■ Selected excerpt
========================
Niamh Algar is sitting in front of a stunning, world-famous view. “Look at that,” she says, sweeping her arm away from her camera, towards a massive vista of Buckingham Palace. The Irish actor, 29, is holed up in a hotel in London, and the royal residence is in fact a spectacular bit of wallpaper. She is halfway through compulsory quarantine, having just returned from filming the sci-fi series Raised By Wolves in South Africa. She’s had a bright and busy few years, bouncing from acclaimed dramas to blockbusters, via indie films and a Guy Ritchie caper, so it’s little wonder she’s happy to have a few days off. “I was saying to a friend last night, it’s kind of nice because no one’s able to get to you. It’s actually a nice decompression time.”

She has recently finished work on two particularly intense roles. In new four-part TV drama Deceit she plays the undercover officer known as “Lizzie James”, who took part in the doomed honeytrap Operation Edzell in an attempt to ensnare the killer of Rachel Nickell, the 23-year-old woman who was murdered on Wimbledon Common in 1992. “I wasn’t aware of the story, so I had to educate myself on that,” says Algar. The real “Lizzie James” has lifelong anonymity, but Algar talked to other undercover officers about their work, and spent a lot of time researching police in the early 90s.
========================
■ Recorded data
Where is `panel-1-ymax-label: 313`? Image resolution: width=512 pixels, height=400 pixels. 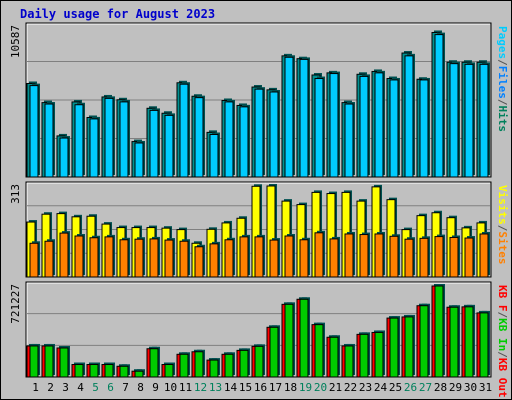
========================
■ Problems to work on
1) Please reproduce the Niamh Algar profile word for word from "She has recently" to "the early 90s.".
2) According to the Niamh Algar profile, in what year was Rachel Nickell murdered on Wimbledon Common?
3) Render this sentence from the Niamh Algar profile in Spanish: "She has recently finished work on two particularly intense roles."

■ Exercise answers
1)
She has recently finished work on two particularly intense roles. In new four-part TV drama Deceit she plays the undercover officer known as “Lizzie James”, who took part in the doomed honeytrap Operation Edzell in an attempt to ensnare the killer of Rachel Nickell, the 23-year-old woman who was murdered on Wimbledon Common in 1992. “I wasn’t aware of the story, so I had to educate myself on that,” says Algar. The real “Lizzie James” has lifelong anonymity, but Algar talked to other undercover officers about their work, and spent a lot of time researching police in the early 90s.

2) 1992

3) Recientemente terminó de trabajar en dos papeles especialmente intensos.